You were on your way home from work. Tonight was the night you and your significant other were to attempt to reconcile after months of fighting and dysfunction. You are of the belief that if you are to miss this meeting, or to handle it indelicately, or screw it up in any way, then the resulting diplomatic failure would lead to divorce. The future of your marriage or partnership may rest solely on you arriving on time and successfully negotiating a detente, outlining next steps, and engaging in a firm handshake deal (or perhaps in this case, awkward sexual intercourse followed by several hours of Planet Earth 2 whilst eating vegan ice cream in bed).
In an effort to prevent this collapse, would you sanction the use of a taxpayer funded program in which a city or state employee piloting a powerful robot suit arrives on scene and literally kicks the two cars off the road, presumably into the shoulder, to allow for the flow of traffic to resume? To clarify further, you do not know how many occupants are in the two cars that the robot has targeted. You do not know if they are old or young. Sick or healthy. Man, woman, or gender non-conforming. Jewish, Christian, Muslim, or Atheist. You do not know if they will survive this kicking process.
Think on it for a moment and I'll tell you about me finally beating The Legend of Zelda: The Breath of the Wild (2017) this past weekend.
I'm a huge fan of open world video games, especially those of the sci-fi and fantasy varieties. I think that they are capable of providing fundamentally more immersive interactive experiences than their linear counterparts. Though they are perhaps sometimes less powerful narratively. This is probably due to the "choose your own path" style of gameplay that makes telling a straightforward and controlled story difficult for writers to wrangle.

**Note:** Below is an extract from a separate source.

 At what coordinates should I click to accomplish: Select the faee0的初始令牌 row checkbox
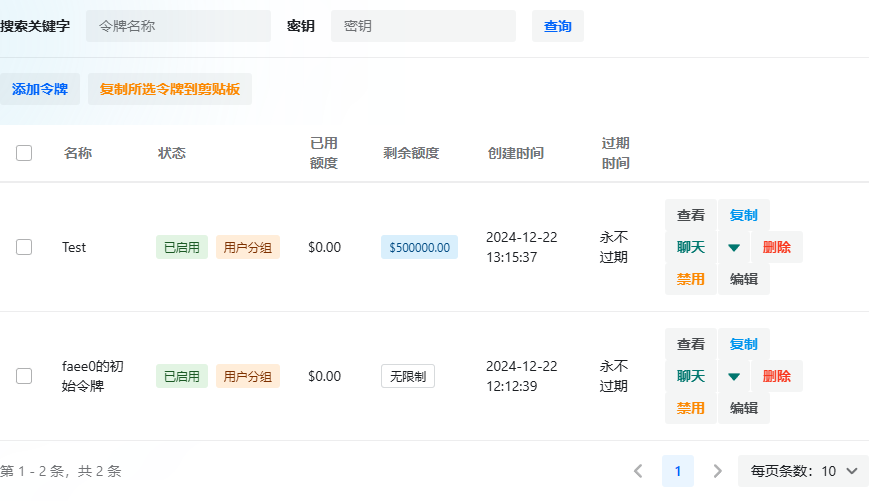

I will say however, that open world games, especially those with complex systems of play, require an inordinate amount of handholding, tutorials, and acclimation, especially during the early hours of a game. This can be really frustrating, seeing as how the whole point of playing an open world game is to, you know, go out and explore the open world.
It is in this way that Breath of the Wild outshines nearly all of its competition. There are no tutorials to navigate, no training rooms for you run your avatar (the most androgynous version of Link in existence) through the jumps, flips, and rolls of combat--as a matter of fact, there are virtually no instructions of any kind.
Instead, the BotW developers simply let you loose in their beautifully crafted version of Hyrule, filled with monsters, quests, and tales big and small. These tales are perfectly suited for the eternal champion of Hyrule, the voiceless Link, He Who Is To Be Imprinted Upon. And they just trust that you'll find your own way. That's the beauty of this game. The player can truly chart their own path through it. I'm confident in saying I've never played anything like it. Not even another Zelda game.
Okay, back to the hypothetical traffic robot scenario. Have you mulled it over sufficiently?
Allow me to add another wrinkle, something you may have not considered. Think about the other drivers stuck in the same situation as you. Think about the hundreds or thousands of other people going through their own versions of your divorce. Think of the missed dance recitals, soccer games, parent/teacher nights. What if there were an ambulance stuck in that gridlock? What if there were critically injured children inside?
Would the robot kicking legislation ever be justified?